文档片段:
1. 如何使用 dataclasses.field 为数据类字段设置默认值和元数据？请给出示例。
2. __post_init__ 方法的作用是什么？请描述其在数据类中的用途，并给出一个验证字段值的示例。




In [6]:
from dataclasses import dataclass, field
from typing import Optional, Union, List, Dict, Any

# 假设这里是 ModelArguments, DataArguments, ScriptArguments 的定义
# 由于代码已经在上文中给出，这里不再重复定义

# 测试 ModelArguments
model_args = ModelArguments(
    model_type="bert",
    model_name_or_path="bert-base-uncased",
    tokenizer_name_or_path="bert-base-uncased",
    load_in_4bit=False,
    load_in_8bit=False,
    cache_dir="./cache",
    use_fast_tokenizer=True,
    torch_dtype="float32",
    device_map="auto",
    trust_remote_code=True
)

# 测试 DataArguments
data_args = DataArguments(
    dataset_name="squad",
    dataset_config_name="v2",
    train_file_dir="./data/train",
    validation_file_dir="./data/valid",
    max_source_length=512,
    max_target_length=128,
    overwrite_cache=False,
    validation_split_percentage=5,
    preprocessing_num_workers=4
)

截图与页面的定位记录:
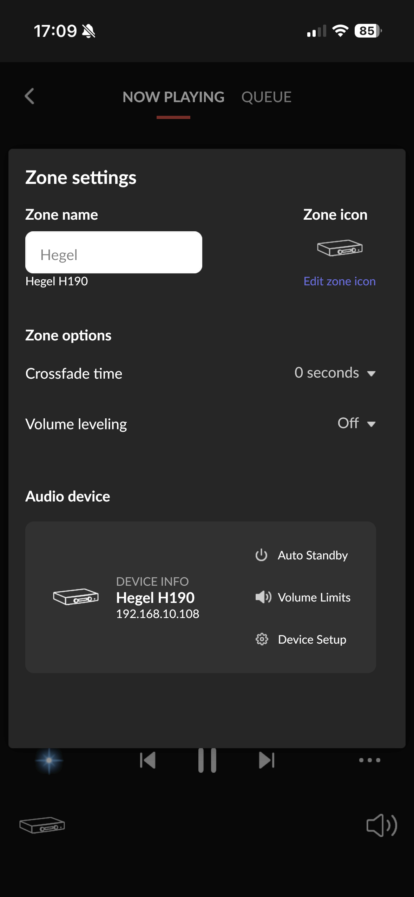
Task: Pause the current playback
Action: (x=207, y=760)

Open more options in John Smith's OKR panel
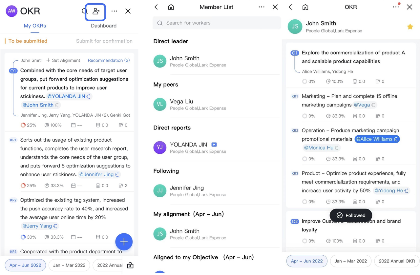click(396, 7)
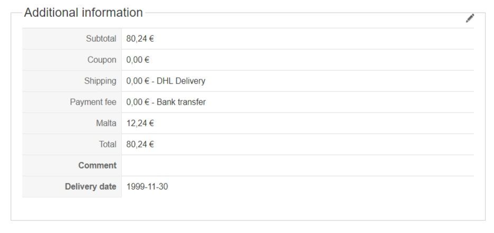
Task: Select the Shipping row label
Action: coord(101,81)
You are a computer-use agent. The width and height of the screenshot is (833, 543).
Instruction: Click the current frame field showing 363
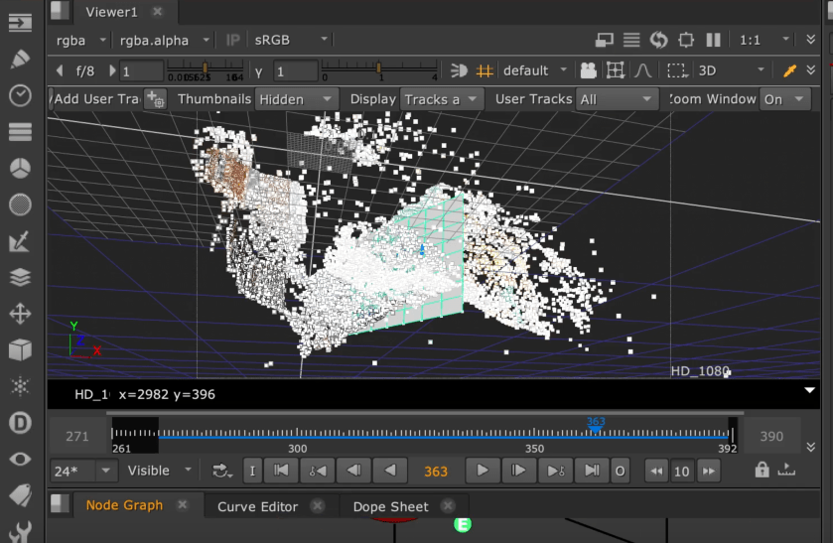[435, 471]
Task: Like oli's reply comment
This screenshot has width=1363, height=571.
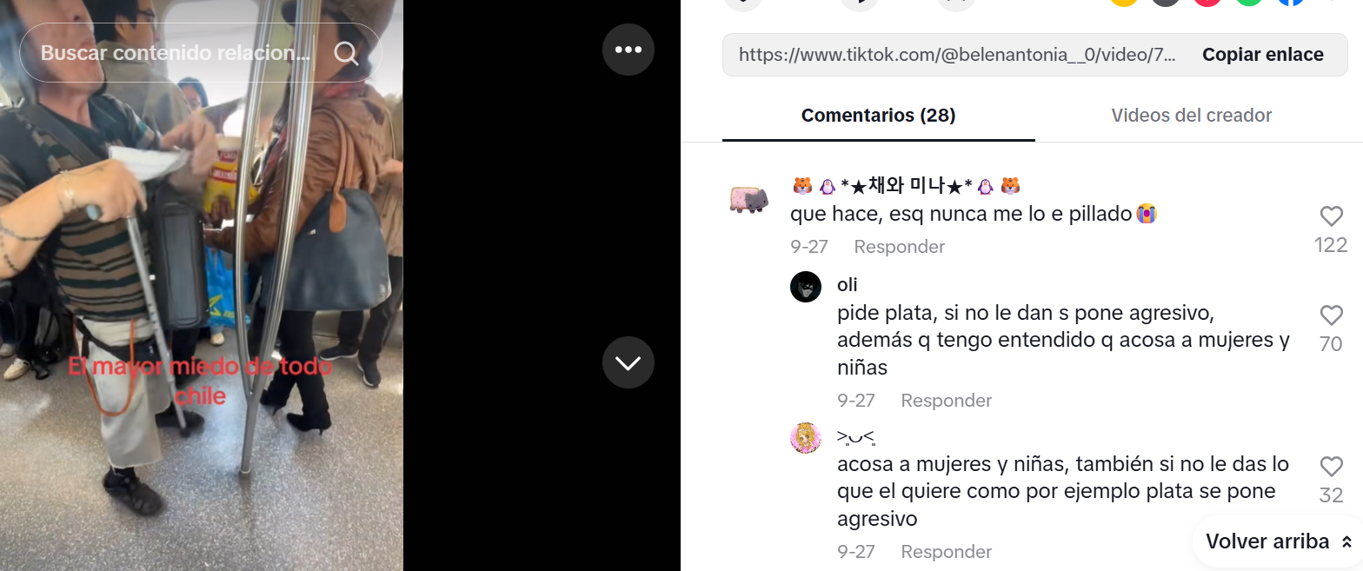Action: click(x=1331, y=315)
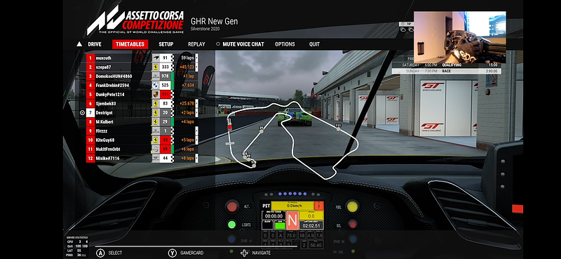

必做任务 1:
原样输出记录中从含有“Open more options in John Smith's OKR panel”的那一行到记录末尾的各行，首尾都包括在内，图片不要放进答案。
必做任务 2:
接着那段关于 Python 数据类参数测试的文本，从它停下的地方往下写。
这段文本与这些记录彼此无关。

练习结果 1:
Open more options in John Smith's OKR panel
click(396, 7)
Task: Select the Shipping row label
Action: coord(101,81)
You are a computer-use agent. The width and height of the screenshot is (833, 543).
Instruction: Click the current frame field showing 363
[435, 471]
Task: Like oli's reply comment
This screenshot has width=1363, height=571.
Action: click(x=1331, y=315)

练习结果 2:
# 测试 ScriptArguments
script_args = ScriptArguments(
    use_peft=True,
    target_modules="all",
    lora_rank=8,
    lora_dropout=0.05,
    lora_alpha=32.0,
    modules_to_save=None,
    peft_path=None,
    template_name="vicuna"
)

# 打印实例化对象，验证参数
print(model_args)
print(data_args)
print(script_args)

ModelArguments(model_type='bert', model_name_or_path='bert-base-uncased', tokenizer_name_or_path='bert-base-uncased', load_in_4bit=False, load_in_8bit=False, cache_dir='./cache', use_fast_tokenizer=True, torch_dtype='float32', device_map='auto', trust_remote_code=True)
DataArguments(dataset_name='squad', dataset_config_name='v2', train_file_dir='./data/train', validation_file_dir='./data/valid', max_source_length=512, max_target_length=128, max_train_samples=None, max_eval_samples=None, overwrite_cache=False, validation_split_percentage=5, preprocessing_num_workers=4)
ScriptArguments(use_peft=True, target_modules='all', lora_rank=8, lora_dropout=0.05, lora_alpha=32.0, modules_to_save=None, peft_path=None, template_name='vicuna')


### 奖励模型的特殊数据处理器（RewardDataCollatorWithPadding）

RewardDataCollatorWithPadding 类与 ModelArguments、DataArguments 和 ScriptArguments 这几个类在本质上有很大的不同。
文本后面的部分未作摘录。